- Date: 13 March 2008
- Meeting no.: 5852
- Code: SC/9275 (Document)
- Voting summary: 15 voted for; None voted against; None abstained;
- Result: Approved

Security Council composition
- Permanent members: China; France; Russia; United Kingdom; United States;
- Non-permanent members: Burkina Faso; Belgium; Costa Rica; Croatia; Indonesia; Italy; Libya; Panama; South Africa; Vietnam;

= United Nations Security Council Resolution 1804 =

United Nations Security Council Resolution 1804 was adopted on March 13, 2008, and it concerns the situation in the Great Lakes Region of the Democratic Republic of the Congo.

==Background==
Military use of children takes three distinct forms: children can take direct part in hostilities as child soldiers, or they can be used in support roles such as porters, spies, messengers, look outs, and sexual slaves; or they can be used for political advantage either as human shields or in propaganda.
Throughout history and in many cultures, children have been extensively involved in military campaigns even when such practices were supposedly against cultural morals.
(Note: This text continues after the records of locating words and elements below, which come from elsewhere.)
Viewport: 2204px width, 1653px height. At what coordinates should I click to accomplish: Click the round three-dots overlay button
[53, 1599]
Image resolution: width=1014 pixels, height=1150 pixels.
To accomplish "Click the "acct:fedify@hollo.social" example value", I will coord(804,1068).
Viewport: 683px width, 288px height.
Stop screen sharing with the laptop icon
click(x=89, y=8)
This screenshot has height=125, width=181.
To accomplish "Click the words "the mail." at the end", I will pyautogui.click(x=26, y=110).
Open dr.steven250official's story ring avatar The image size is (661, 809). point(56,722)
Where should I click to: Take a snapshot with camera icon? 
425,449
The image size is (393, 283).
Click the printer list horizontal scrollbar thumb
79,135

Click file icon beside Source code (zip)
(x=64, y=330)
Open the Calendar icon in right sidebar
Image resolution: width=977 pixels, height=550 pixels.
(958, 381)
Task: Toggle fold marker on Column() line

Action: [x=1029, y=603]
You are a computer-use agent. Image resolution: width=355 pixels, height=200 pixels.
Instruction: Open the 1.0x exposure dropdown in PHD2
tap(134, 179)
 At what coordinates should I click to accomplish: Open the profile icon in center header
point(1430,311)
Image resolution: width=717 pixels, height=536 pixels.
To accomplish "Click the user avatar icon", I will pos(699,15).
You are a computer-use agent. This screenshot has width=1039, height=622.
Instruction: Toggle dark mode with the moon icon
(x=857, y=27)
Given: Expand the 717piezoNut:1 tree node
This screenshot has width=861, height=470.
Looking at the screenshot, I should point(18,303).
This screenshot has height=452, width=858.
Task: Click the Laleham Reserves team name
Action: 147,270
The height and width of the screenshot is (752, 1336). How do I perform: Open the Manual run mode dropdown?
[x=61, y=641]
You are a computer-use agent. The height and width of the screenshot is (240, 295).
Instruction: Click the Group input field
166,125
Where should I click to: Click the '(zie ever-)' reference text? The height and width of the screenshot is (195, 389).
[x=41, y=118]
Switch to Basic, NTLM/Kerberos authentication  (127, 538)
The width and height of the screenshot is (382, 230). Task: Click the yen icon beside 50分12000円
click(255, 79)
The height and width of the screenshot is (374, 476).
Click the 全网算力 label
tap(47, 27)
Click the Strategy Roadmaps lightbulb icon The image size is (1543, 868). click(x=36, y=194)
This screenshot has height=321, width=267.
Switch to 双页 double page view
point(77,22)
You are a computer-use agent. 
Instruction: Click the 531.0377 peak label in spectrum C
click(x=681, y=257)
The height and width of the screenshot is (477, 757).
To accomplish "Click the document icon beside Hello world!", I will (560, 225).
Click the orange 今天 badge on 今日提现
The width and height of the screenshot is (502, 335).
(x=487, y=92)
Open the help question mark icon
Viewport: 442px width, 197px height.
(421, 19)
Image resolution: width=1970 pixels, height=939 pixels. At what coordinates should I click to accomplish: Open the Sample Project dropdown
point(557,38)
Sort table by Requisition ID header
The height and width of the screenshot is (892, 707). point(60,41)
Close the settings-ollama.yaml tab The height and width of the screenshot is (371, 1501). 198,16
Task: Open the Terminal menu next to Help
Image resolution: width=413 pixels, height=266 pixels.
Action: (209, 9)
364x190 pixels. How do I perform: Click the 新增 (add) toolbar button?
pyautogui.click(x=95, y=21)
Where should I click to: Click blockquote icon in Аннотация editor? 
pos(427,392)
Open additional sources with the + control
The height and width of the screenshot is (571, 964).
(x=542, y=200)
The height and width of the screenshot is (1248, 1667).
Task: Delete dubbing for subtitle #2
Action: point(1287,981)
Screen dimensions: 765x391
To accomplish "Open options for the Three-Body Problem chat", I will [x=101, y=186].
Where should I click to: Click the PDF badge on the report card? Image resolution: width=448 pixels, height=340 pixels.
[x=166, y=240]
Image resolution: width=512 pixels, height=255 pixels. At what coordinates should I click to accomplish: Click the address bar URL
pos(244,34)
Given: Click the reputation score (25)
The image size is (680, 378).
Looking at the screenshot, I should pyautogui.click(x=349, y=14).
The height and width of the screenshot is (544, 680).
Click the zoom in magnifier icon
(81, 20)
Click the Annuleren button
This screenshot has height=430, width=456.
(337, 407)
Since the 1970s a number of international conventions have come into effect that try to limit the participation of children in armed conflicts, nevertheless the Coalition to Stop the Use of Child Soldiers reports that the use of children in military forces, and the active participation of children in armed conflicts is widespread.

==Resolution==
Resolution 1804 states that the presence of armed groups in the DRC is a threat to its national security. They ask that all groups lay down all their weapons and turn themselves in to Congolese and UN Mission authorities. The resolution also calls for Rwandan Armed Forces stop recruiting and using children, and to halt gender-based violence such as rape and other sexual abuse.